Ce qui terrorise réellement l’exécutif, c’est la jonction entre cette fronde institutionnelle et la colère du monde agricole. Alors que les agriculteurs, étranglés par les normes et les accords de libre-échange comme le Mercosur, brûlent parfois ces mêmes drapeaux sur les ronds-points, les maires les retirent des bâtiments officiels. Cette convergence crée un climat de désobéissance civique généralisée qui sape les fondations mêmes de l’autorité verticale chère à Emmanuel Macron.
Le gouvernement semble tenté par une réponse autoritaire : rendre le drapeau obligatoire par une nouvelle loi. Mais une telle décision serait un aveu de faiblesse historique. Rendre un symbole obligatoire, c’est reconnaître qu’il n’est plus aimé, qu’il ne rassemble plus, et qu’il ne tient plus que par la force de la contrainte.
Un pouvoir à bout de souffle ?
Derrière la querelle de drapeaux, c’est la question de la souveraineté qui revient au galop. Qui décide réellement pour les Français ? Les maires, en première ligne face aux fermetures de commerces, à la disparition des services publics et à la détresse de leurs administrés, ne supportent plus d’être les simples exécutants de directives prises à Bruxelles ou à Paris.
Le mouvement montre qu’une ligne invisible a été franchie. La peur des sanctions, du “qu’en-dira-t-on” médiatique ou de l’isolement politique est en train de s’évaporer. Chaque mairie qui libère sa façade donne le courage à dix autres de faire de même. C’est l’effet domino que rien, semble-t-il, ne peut plus arrêter.

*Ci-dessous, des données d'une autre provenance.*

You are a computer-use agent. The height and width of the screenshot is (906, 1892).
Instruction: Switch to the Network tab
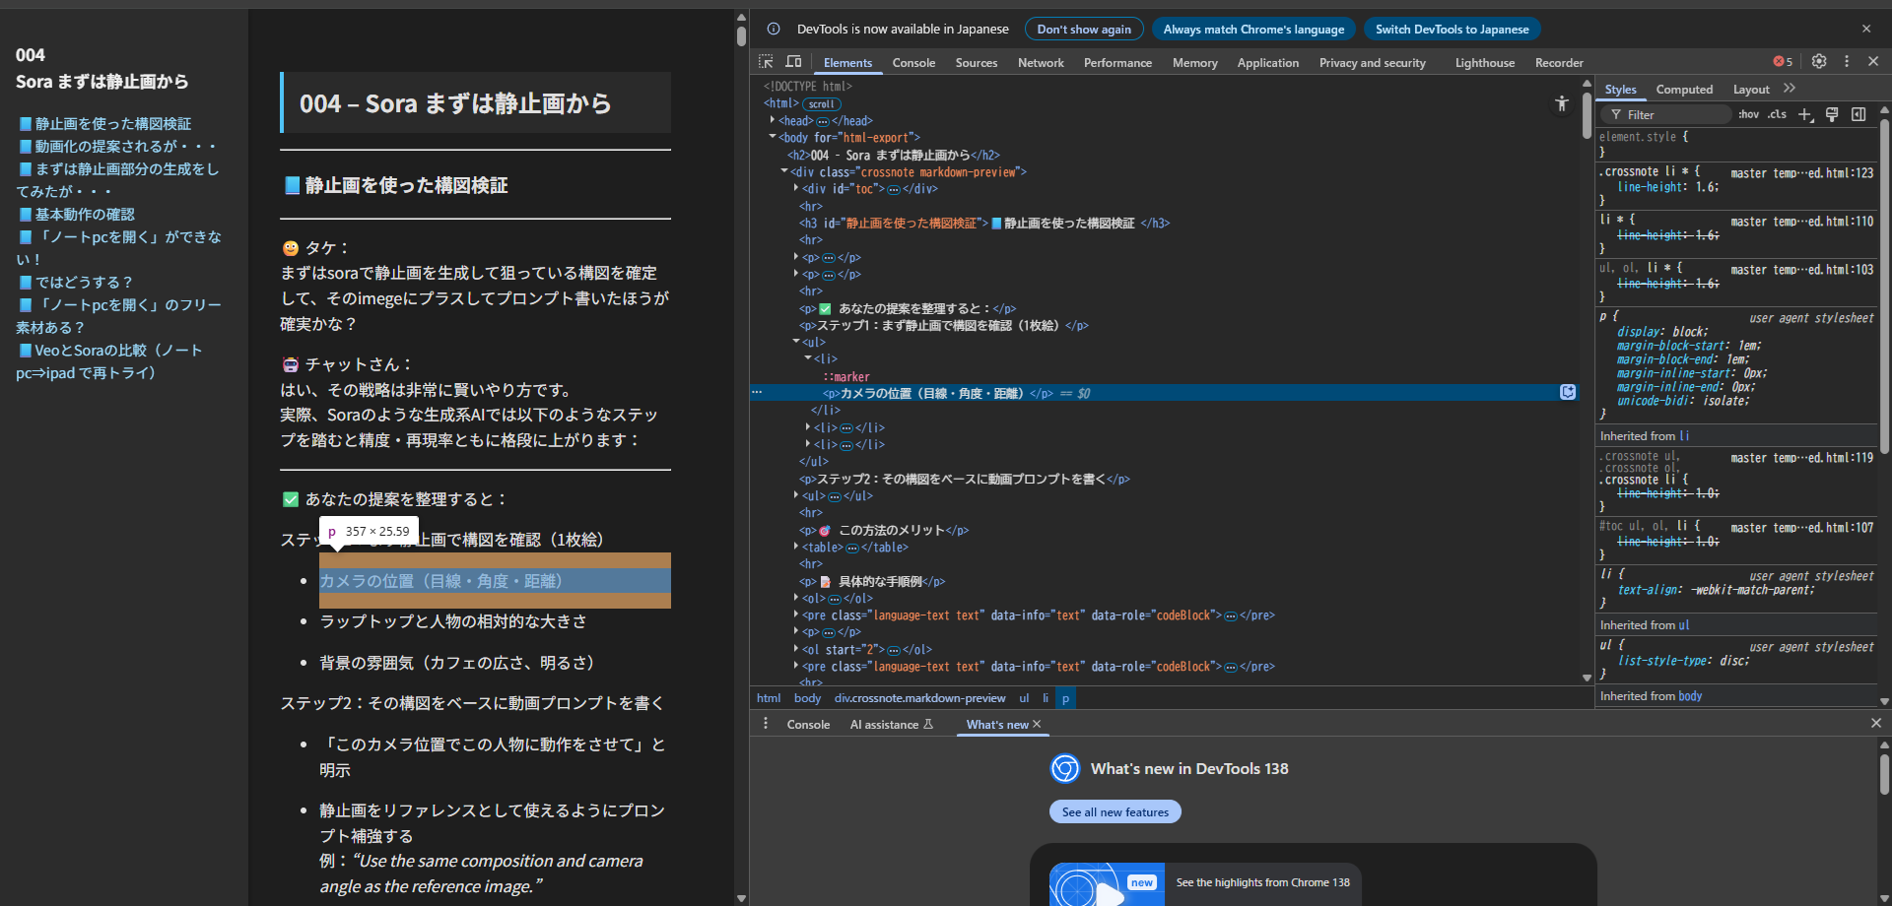[x=1040, y=63]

En conclusion, la France traverse une phase de transition brutale. Ce n’est plus seulement une crise sociale, c’est une crise de l’imaginaire national. Le drapeau européen, tel qu’il a été imposé, a perdu son innocence. Il est désormais marqué du sceau de la discorde. Macron peut bien continuer à parler d’une « Europe qui protège », le réel, lui, s’affiche sur les frontons de nos mairies : un pays qui cherche à reprendre son destin en main, un geste à la fois. La suite de l’histoire risque de faire beaucoup de bruit, car une fois que le peuple redécouvre sa capacité d’agir, il ne revient jamais en arrière.